• Work item
Retype the records in full, exactly as they stand.

• Stored data
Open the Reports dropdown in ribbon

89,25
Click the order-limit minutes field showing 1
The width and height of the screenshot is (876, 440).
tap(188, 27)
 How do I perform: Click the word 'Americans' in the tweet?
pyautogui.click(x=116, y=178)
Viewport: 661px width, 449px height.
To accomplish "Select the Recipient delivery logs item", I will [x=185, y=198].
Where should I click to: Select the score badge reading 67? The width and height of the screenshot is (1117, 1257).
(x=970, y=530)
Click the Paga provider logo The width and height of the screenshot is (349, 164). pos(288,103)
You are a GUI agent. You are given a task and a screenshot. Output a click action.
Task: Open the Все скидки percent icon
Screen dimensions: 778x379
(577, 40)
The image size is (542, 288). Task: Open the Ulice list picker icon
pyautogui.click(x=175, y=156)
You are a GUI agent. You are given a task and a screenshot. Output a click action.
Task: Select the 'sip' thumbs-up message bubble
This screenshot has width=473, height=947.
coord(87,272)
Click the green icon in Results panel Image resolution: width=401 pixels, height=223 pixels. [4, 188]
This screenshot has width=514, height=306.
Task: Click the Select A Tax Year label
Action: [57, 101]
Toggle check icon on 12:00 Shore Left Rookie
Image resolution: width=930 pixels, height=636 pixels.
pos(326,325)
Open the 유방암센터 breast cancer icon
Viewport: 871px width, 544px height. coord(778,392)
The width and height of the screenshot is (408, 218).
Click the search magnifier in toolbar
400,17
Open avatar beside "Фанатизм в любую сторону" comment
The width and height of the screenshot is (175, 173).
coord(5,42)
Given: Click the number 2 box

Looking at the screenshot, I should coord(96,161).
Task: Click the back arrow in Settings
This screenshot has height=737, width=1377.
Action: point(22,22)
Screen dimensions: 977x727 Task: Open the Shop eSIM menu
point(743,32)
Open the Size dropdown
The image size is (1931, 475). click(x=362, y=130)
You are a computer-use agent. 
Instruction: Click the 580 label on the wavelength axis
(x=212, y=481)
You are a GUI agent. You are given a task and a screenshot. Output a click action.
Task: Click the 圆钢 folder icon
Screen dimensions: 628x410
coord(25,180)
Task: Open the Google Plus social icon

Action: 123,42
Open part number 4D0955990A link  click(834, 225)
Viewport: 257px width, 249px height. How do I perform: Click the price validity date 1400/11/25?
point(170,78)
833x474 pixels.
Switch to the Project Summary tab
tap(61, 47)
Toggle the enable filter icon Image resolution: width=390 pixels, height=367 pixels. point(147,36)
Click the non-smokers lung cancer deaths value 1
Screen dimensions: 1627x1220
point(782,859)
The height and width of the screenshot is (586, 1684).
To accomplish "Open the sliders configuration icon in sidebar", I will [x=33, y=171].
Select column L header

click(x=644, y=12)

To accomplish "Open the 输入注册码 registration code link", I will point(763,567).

• Response
Open the Reports dropdown in ribbon

89,25
Click the order-limit minutes field showing 1
The width and height of the screenshot is (876, 440).
tap(188, 27)
 How do I perform: Click the word 'Americans' in the tweet?
pyautogui.click(x=116, y=178)
Viewport: 661px width, 449px height.
To accomplish "Select the Recipient delivery logs item", I will [x=185, y=198].
Where should I click to: Select the score badge reading 67? The width and height of the screenshot is (1117, 1257).
(x=970, y=530)
Click the Paga provider logo The width and height of the screenshot is (349, 164). pos(288,103)
You are a GUI agent. You are given a task and a screenshot. Output a click action.
Task: Open the Все скидки percent icon
Screen dimensions: 778x379
(577, 40)
The image size is (542, 288). Task: Open the Ulice list picker icon
pyautogui.click(x=175, y=156)
You are a GUI agent. You are given a task and a screenshot. Output a click action.
Task: Select the 'sip' thumbs-up message bubble
This screenshot has width=473, height=947.
coord(87,272)
Click the green icon in Results panel Image resolution: width=401 pixels, height=223 pixels. [4, 188]
This screenshot has width=514, height=306.
Task: Click the Select A Tax Year label
Action: [57, 101]
Toggle check icon on 12:00 Shore Left Rookie
Image resolution: width=930 pixels, height=636 pixels.
pos(326,325)
Open the 유방암센터 breast cancer icon
Viewport: 871px width, 544px height. coord(778,392)
The width and height of the screenshot is (408, 218).
Click the search magnifier in toolbar
400,17
Open avatar beside "Фанатизм в любую сторону" comment
The width and height of the screenshot is (175, 173).
coord(5,42)
Given: Click the number 2 box

Looking at the screenshot, I should coord(96,161).
Task: Click the back arrow in Settings
This screenshot has height=737, width=1377.
Action: point(22,22)
Screen dimensions: 977x727 Task: Open the Shop eSIM menu
point(743,32)
Open the Size dropdown
The image size is (1931, 475). click(x=362, y=130)
You are a computer-use agent. 
Instruction: Click the 580 label on the wavelength axis
(x=212, y=481)
You are a GUI agent. You are given a task and a screenshot. Output a click action.
Task: Click the 圆钢 folder icon
Screen dimensions: 628x410
coord(25,180)
Task: Open the Google Plus social icon

Action: 123,42
Open part number 4D0955990A link  click(834, 225)
Viewport: 257px width, 249px height. How do I perform: Click the price validity date 1400/11/25?
point(170,78)
833x474 pixels.
Switch to the Project Summary tab
tap(61, 47)
Toggle the enable filter icon Image resolution: width=390 pixels, height=367 pixels. point(147,36)
Click the non-smokers lung cancer deaths value 1
Screen dimensions: 1627x1220
point(782,859)
The height and width of the screenshot is (586, 1684).
To accomplish "Open the sliders configuration icon in sidebar", I will [x=33, y=171].
Select column L header

click(x=644, y=12)

To accomplish "Open the 输入注册码 registration code link", I will point(763,567).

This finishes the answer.